Appendix B. Tracing execution
The --trace
option can
be used to create a trace of the execution of a pipeline.
If the --trace-documents
option is used,
a copy of every document that flows through the pipeline will be saved.
Trace documents are in the
“https://xmlcalabash.com/ns/trace
” namespace.
The traces are divided by threads (at the moment, there’s only one thread). Within each thread, each step is recorded along with details about its execution. There are two logical views of the trace: execution order and execution structure. The step start tags are in execution order, earlier steps precede later ones. The hierarchical structure of steps is also significant. Compound steps are nested according to how they were executed.

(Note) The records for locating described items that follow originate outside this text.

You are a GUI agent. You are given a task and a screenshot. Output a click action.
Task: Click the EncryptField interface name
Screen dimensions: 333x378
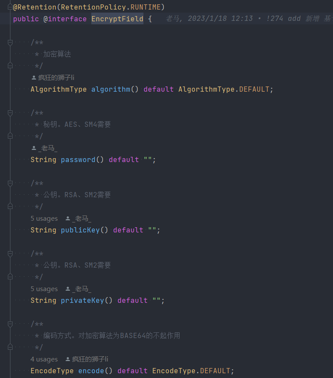point(117,19)
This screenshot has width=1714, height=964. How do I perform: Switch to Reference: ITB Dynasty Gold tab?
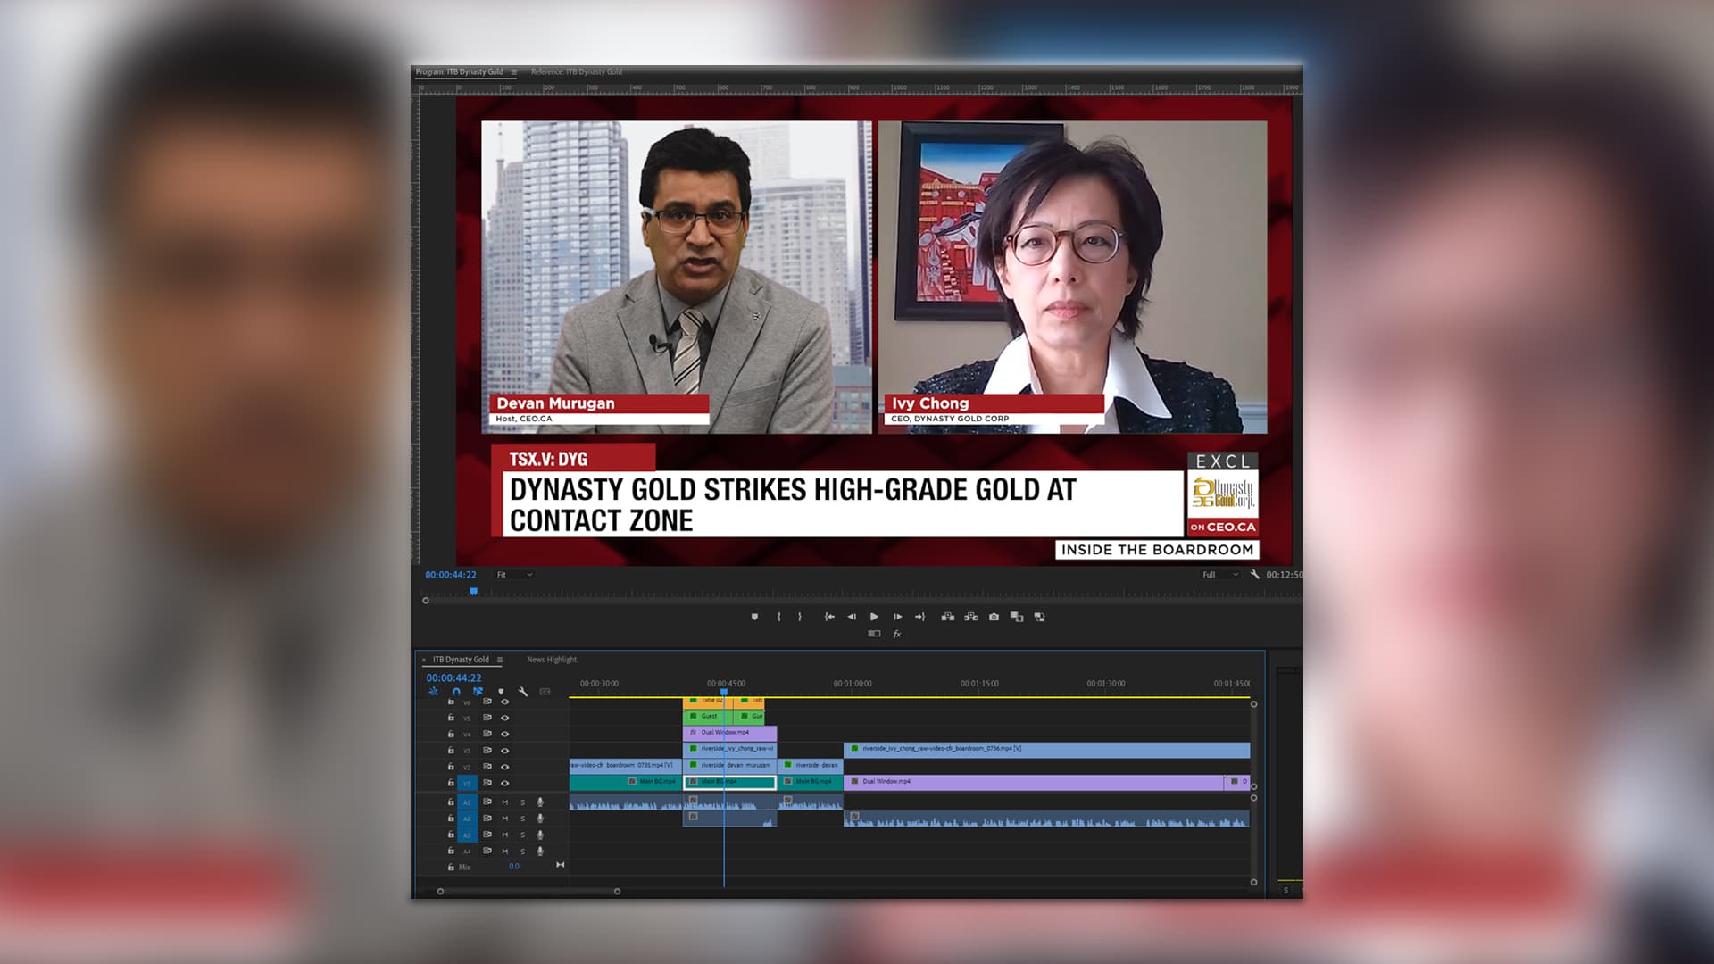coord(577,71)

Documents also appear in execution order, and in execution order within the steps. Their position in the hierarchy is not (especially) significant. Just because a document appears as a child of a particular step does not imply that the parent step generated. The source and target of each document is explicitly identified with the document.
The trace vocabulary
<t:trace>
t:thread+
</t:trace>
A trace consists of one or more threads of execution.
Threads
<t:thread
id = long>
(t:step |
t:document)+
</t:thread>
A thread has an id (it’s runtime thread id) and one or more steps. It may incidentally have document children as well.
Steps
<t:step
id = string
name = string
type = EQName
start-time = dateTime
duration-ms = long>
(t:step |
t:document)*
</t:step>
Each step has several attributes:
id
An id; this is a unique ID for this instantiation of this step. (In recursive pipelines, the same step may be instantiated more than once.)
name
A name; this is derived from the step’s name in the pipeline, if it has one.
type
The step type. User-defined pipelines appear in the trace with the type
p:declare-step
. That represents the invocation of their subpipeline.start-time
The start time; this is the “wall-clock” time when execution of this step began.
duration-ms
How long the step executed. This is a value in milliseconds.

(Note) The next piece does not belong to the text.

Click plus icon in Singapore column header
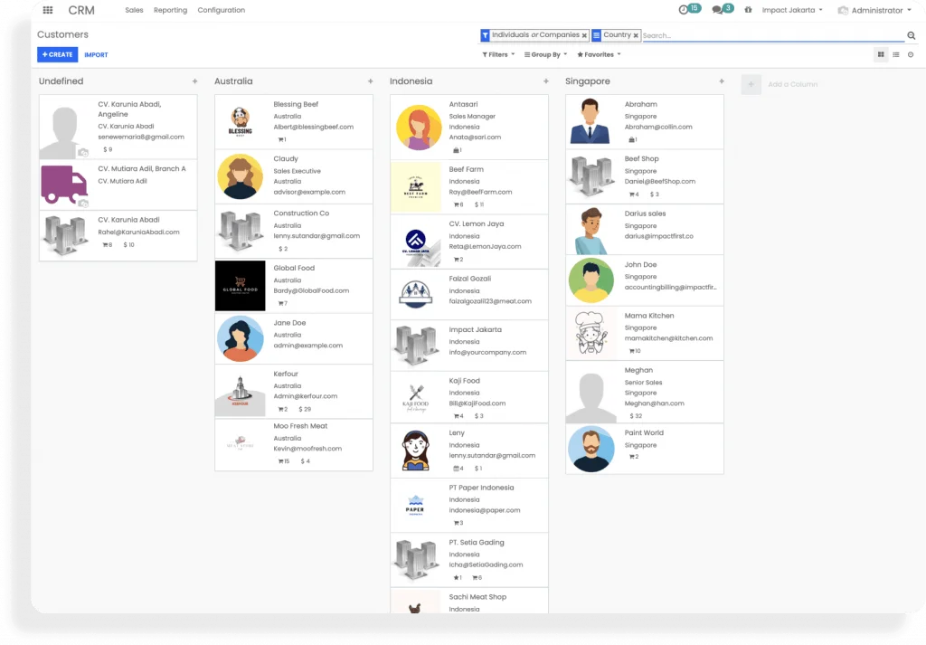This screenshot has height=645, width=926. (x=721, y=81)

A compound step will contain the execution traces for the steps it contains. It may also include documents.
Documents
<t:document
id = long
content-type? = string>
(t:from,
t:to,
t:location?)
</t:document>
Each document has an id. This is a unique id for this document. Documents are immutable, so if the same document is passed between multiple steps, it will appear in multiple document elements.
If the document has a content type, that’s also recorded.
If the --trace-documents
option is used,
each document will also have a
location
element.
From
<t:from
id = string
port = string />
Identifies the step that the produced the document, by id and port name.
To
<t:to
id = string
port = string />
Identifies the step that received the document by, id and port name.
Location
<t:location
filename = string />
Identifies the filename where the document has been stored.